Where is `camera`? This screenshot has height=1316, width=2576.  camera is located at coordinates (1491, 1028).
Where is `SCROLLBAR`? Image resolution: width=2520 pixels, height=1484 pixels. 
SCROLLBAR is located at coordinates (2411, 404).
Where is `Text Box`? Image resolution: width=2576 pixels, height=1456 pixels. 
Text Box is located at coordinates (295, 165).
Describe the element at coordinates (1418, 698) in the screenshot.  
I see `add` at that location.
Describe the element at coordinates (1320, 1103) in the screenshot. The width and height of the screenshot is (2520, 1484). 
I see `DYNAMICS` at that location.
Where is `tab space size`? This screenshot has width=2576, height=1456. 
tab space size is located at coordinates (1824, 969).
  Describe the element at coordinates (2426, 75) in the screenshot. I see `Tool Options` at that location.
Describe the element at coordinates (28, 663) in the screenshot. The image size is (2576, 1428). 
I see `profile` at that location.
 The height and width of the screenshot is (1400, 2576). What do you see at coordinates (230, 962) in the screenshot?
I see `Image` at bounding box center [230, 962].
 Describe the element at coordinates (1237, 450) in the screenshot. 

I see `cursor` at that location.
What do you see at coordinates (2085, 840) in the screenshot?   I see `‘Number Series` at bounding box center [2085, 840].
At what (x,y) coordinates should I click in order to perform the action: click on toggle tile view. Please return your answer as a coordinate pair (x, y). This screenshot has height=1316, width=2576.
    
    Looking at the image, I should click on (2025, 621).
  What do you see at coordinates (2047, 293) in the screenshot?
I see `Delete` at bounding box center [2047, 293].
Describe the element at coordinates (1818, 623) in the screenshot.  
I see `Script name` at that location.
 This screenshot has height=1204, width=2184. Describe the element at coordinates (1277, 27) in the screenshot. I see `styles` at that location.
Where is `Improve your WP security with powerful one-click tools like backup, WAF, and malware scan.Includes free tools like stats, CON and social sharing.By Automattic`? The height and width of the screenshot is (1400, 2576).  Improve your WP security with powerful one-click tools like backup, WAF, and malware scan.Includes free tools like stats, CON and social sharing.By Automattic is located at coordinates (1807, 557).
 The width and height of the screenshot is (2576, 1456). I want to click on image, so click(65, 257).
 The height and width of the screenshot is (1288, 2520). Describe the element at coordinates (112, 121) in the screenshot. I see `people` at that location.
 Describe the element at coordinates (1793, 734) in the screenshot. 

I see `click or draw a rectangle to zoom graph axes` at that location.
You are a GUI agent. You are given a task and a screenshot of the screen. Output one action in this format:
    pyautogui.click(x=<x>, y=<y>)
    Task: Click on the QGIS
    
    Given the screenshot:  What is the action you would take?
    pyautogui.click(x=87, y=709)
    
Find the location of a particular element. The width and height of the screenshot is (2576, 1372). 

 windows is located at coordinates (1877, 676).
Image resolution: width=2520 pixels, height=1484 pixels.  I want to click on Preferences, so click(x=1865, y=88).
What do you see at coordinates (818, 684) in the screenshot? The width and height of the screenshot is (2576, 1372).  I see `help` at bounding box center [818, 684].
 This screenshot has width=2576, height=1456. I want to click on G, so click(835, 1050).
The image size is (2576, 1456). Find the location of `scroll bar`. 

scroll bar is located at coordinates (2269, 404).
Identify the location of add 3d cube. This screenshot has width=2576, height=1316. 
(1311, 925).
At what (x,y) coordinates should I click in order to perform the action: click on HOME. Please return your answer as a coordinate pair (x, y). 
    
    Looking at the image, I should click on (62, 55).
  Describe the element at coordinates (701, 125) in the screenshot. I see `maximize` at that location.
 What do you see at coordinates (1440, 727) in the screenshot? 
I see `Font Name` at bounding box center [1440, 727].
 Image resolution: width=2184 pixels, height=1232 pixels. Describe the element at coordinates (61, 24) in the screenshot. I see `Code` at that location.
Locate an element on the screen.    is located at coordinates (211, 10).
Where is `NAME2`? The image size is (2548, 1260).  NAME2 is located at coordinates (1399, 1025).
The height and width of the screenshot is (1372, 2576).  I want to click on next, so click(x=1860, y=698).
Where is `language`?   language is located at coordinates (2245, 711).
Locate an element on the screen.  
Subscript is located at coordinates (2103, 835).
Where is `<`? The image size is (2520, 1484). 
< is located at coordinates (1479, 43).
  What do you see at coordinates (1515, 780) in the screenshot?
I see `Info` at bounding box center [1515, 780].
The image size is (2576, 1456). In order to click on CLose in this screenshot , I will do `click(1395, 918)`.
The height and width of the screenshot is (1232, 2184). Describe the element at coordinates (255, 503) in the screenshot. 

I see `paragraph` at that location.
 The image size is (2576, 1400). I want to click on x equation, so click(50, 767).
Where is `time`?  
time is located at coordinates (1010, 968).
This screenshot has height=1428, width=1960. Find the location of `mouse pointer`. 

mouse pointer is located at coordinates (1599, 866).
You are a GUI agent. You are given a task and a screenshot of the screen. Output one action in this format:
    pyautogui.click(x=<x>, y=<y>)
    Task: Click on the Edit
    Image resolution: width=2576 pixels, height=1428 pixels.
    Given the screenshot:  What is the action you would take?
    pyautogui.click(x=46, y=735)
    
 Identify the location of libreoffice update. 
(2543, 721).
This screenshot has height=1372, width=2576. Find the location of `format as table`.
..........
Görev ▸ Yukarıdaki satırların tamamını hiçbir değişiklik yapmadan aynen tekrarlayın.

Çözüm ▸
Where is `camera`? This screenshot has height=1316, width=2576.  camera is located at coordinates (1491, 1028).
Where is `SCROLLBAR`? Image resolution: width=2520 pixels, height=1484 pixels. 
SCROLLBAR is located at coordinates (2411, 404).
Where is `Text Box`? Image resolution: width=2576 pixels, height=1456 pixels. 
Text Box is located at coordinates (295, 165).
Describe the element at coordinates (1418, 698) in the screenshot.  
I see `add` at that location.
Describe the element at coordinates (1320, 1103) in the screenshot. The width and height of the screenshot is (2520, 1484). 
I see `DYNAMICS` at that location.
Where is `tab space size`? This screenshot has width=2576, height=1456. 
tab space size is located at coordinates (1824, 969).
  Describe the element at coordinates (2426, 75) in the screenshot. I see `Tool Options` at that location.
Describe the element at coordinates (28, 663) in the screenshot. The image size is (2576, 1428). 
I see `profile` at that location.
 The height and width of the screenshot is (1400, 2576). What do you see at coordinates (230, 962) in the screenshot?
I see `Image` at bounding box center [230, 962].
 Describe the element at coordinates (1237, 450) in the screenshot. 

I see `cursor` at that location.
What do you see at coordinates (2085, 840) in the screenshot?   I see `‘Number Series` at bounding box center [2085, 840].
At what (x,y) coordinates should I click in order to perform the action: click on toggle tile view. Please return your answer as a coordinate pair (x, y). This screenshot has height=1316, width=2576.
    
    Looking at the image, I should click on (2025, 621).
  What do you see at coordinates (2047, 293) in the screenshot?
I see `Delete` at bounding box center [2047, 293].
Describe the element at coordinates (1818, 623) in the screenshot.  
I see `Script name` at that location.
 This screenshot has height=1204, width=2184. Describe the element at coordinates (1277, 27) in the screenshot. I see `styles` at that location.
Where is `Improve your WP security with powerful one-click tools like backup, WAF, and malware scan.Includes free tools like stats, CON and social sharing.By Automattic`? The height and width of the screenshot is (1400, 2576).  Improve your WP security with powerful one-click tools like backup, WAF, and malware scan.Includes free tools like stats, CON and social sharing.By Automattic is located at coordinates (1807, 557).
 The width and height of the screenshot is (2576, 1456). I want to click on image, so click(65, 257).
 The height and width of the screenshot is (1288, 2520). Describe the element at coordinates (112, 121) in the screenshot. I see `people` at that location.
 Describe the element at coordinates (1793, 734) in the screenshot. 

I see `click or draw a rectangle to zoom graph axes` at that location.
You are a GUI agent. You are given a task and a screenshot of the screen. Output one action in this format:
    pyautogui.click(x=<x>, y=<y>)
    Task: Click on the QGIS
    
    Given the screenshot:  What is the action you would take?
    pyautogui.click(x=87, y=709)
    
Find the location of a particular element. The width and height of the screenshot is (2576, 1372). 

 windows is located at coordinates (1877, 676).
Image resolution: width=2520 pixels, height=1484 pixels.  I want to click on Preferences, so click(x=1865, y=88).
What do you see at coordinates (818, 684) in the screenshot? The width and height of the screenshot is (2576, 1372).  I see `help` at bounding box center [818, 684].
 This screenshot has width=2576, height=1456. I want to click on G, so click(835, 1050).
The image size is (2576, 1456). Find the location of `scroll bar`. 

scroll bar is located at coordinates (2269, 404).
Identify the location of add 3d cube. This screenshot has width=2576, height=1316. 
(1311, 925).
At what (x,y) coordinates should I click in order to perform the action: click on HOME. Please return your answer as a coordinate pair (x, y). 
    
    Looking at the image, I should click on (62, 55).
  Describe the element at coordinates (701, 125) in the screenshot. I see `maximize` at that location.
 What do you see at coordinates (1440, 727) in the screenshot? 
I see `Font Name` at bounding box center [1440, 727].
 Image resolution: width=2184 pixels, height=1232 pixels. Describe the element at coordinates (61, 24) in the screenshot. I see `Code` at that location.
Locate an element on the screen.    is located at coordinates (211, 10).
Where is `NAME2`? The image size is (2548, 1260).  NAME2 is located at coordinates (1399, 1025).
The height and width of the screenshot is (1372, 2576).  I want to click on next, so click(x=1860, y=698).
Where is `language`?   language is located at coordinates (2245, 711).
Locate an element on the screen.  
Subscript is located at coordinates (2103, 835).
Where is `<`? The image size is (2520, 1484). 
< is located at coordinates (1479, 43).
  What do you see at coordinates (1515, 780) in the screenshot?
I see `Info` at bounding box center [1515, 780].
The image size is (2576, 1456). In order to click on CLose in this screenshot , I will do `click(1395, 918)`.
The height and width of the screenshot is (1232, 2184). Describe the element at coordinates (255, 503) in the screenshot. 

I see `paragraph` at that location.
 The image size is (2576, 1400). I want to click on x equation, so click(50, 767).
Where is `time`?  
time is located at coordinates (1010, 968).
This screenshot has height=1428, width=1960. Find the location of `mouse pointer`. 

mouse pointer is located at coordinates (1599, 866).
You are a GUI agent. You are given a task and a screenshot of the screen. Output one action in this format:
    pyautogui.click(x=<x>, y=<y>)
    Task: Click on the Edit
    Image resolution: width=2576 pixels, height=1428 pixels.
    Given the screenshot:  What is the action you would take?
    pyautogui.click(x=46, y=735)
    
 Identify the location of libreoffice update. 
(2543, 721).
This screenshot has height=1372, width=2576. Find the location of `format as table`.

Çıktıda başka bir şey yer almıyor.